McCarter reached beneath his coat and quick-drew a Browning Hi-Power from shoulder leather. He aimed at the small window behind Mishka’s seat as the dark sedan swerved toward the coupe and tried to collide with them in an attempt to force her to crash into the cars parked along the road.
Mishka saw McCarter’s reaction and smartly tromped the accelerator to bring the tail of the vehicle up enough to offer McCarter a clear shot at the vehicle.
“Sorry ’bout the window, love!” he shouted before squeezing the trigger twice.

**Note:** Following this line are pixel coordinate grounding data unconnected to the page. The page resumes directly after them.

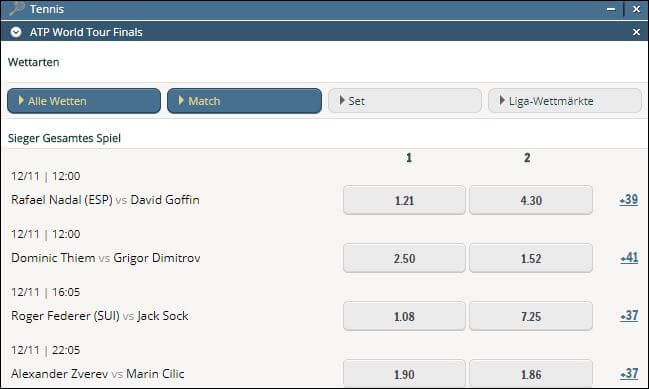This screenshot has width=649, height=389.
Task: Select the Match bet type filter
Action: pyautogui.click(x=244, y=101)
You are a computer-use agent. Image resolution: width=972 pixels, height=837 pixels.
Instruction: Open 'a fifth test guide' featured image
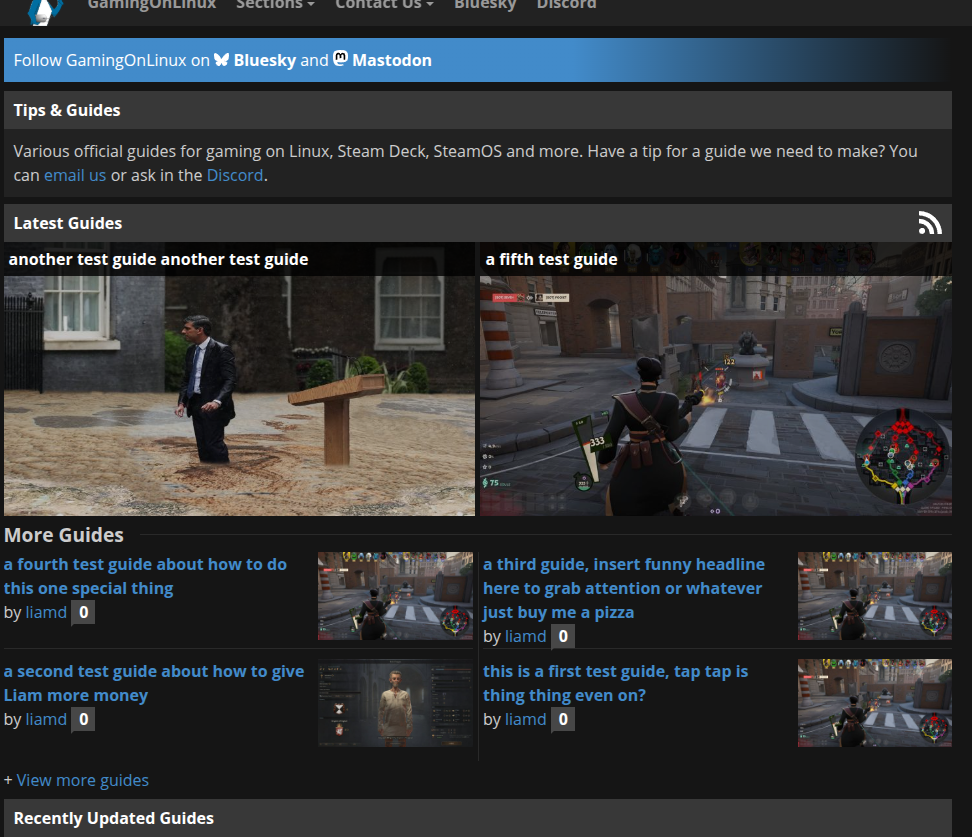pos(715,395)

The first bullet shattered the coupe’s window and the second took out the passenger-side window on the sedan. The outline of the man’s face was all McCarter could make out in the dark, but he didn’t have trouble discerning the surprised whites of his eyes. McCarter fired a third shot and the mask disappeared in a crimson spray. The sedan swerved off its intended course as the driver whipped the wheel hard left and put the sedan into a one-eighty.

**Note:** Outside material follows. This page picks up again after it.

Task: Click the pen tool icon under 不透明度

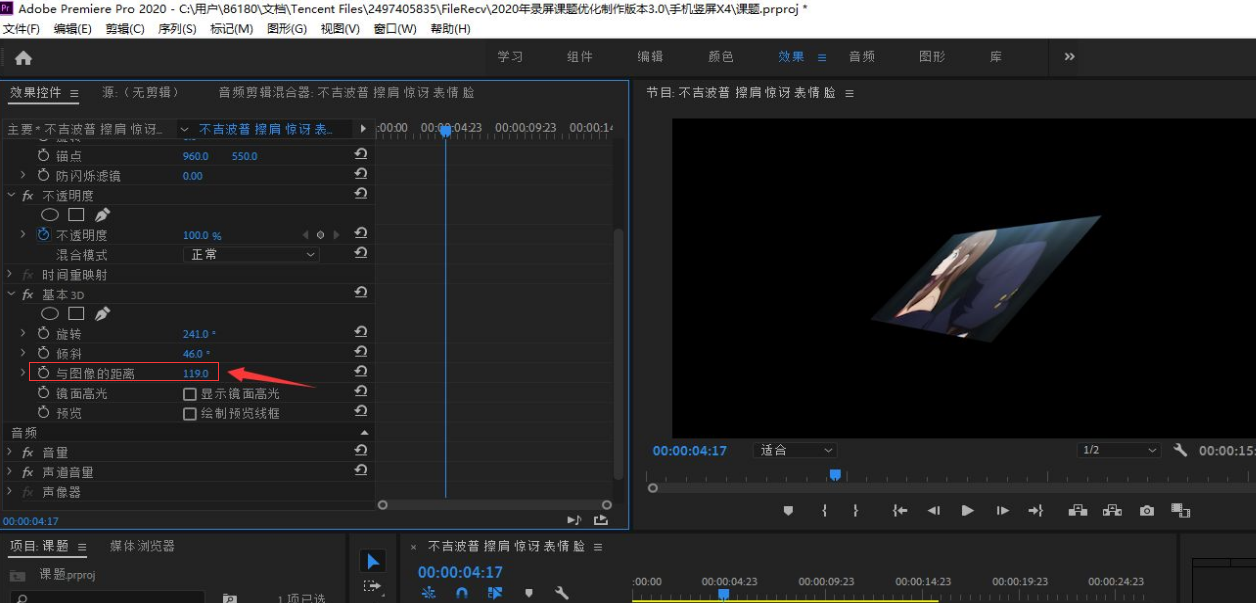Action: [103, 214]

McCarter whipped a small walkie-talkie from his belt.
“Gray One to team. You got that?”
“Saw it all, Gray One.” Encizo’s voice came back immediately. “Should we pursue?”
“Hell, yes,” McCarter muttered.
McCarter checked the side mirror and saw the van slow suddenly and then begin to swing to the right so Carnes, the driver, could perform a U-turn.
The next minute seemed to happen in slow motion as another sedan approaching from the oncoming lane swerved straight into their lane and picked up speed.
“Shit!” Mishka double-clutched, popping the gearshift to neutral and then reverse as she put her vehicle into a power slide.
The sedan brushed past them, missing by a margin so narrow it made McCarter shudder to think about it. Despite the ferocious attack, Mishka was performing admirably and McCarter felt staunch confidence with her behind the wheel even as his stomach rolled with the turn of the vehicle. In a car with a higher profile the maneuver would’ve caused them to roll but the low center of gravity kept all four wheels on the pavement. Mishka jerked something down and McCarter realized he’d not even noticed she’d managed to somehow engage her parking brake at some point.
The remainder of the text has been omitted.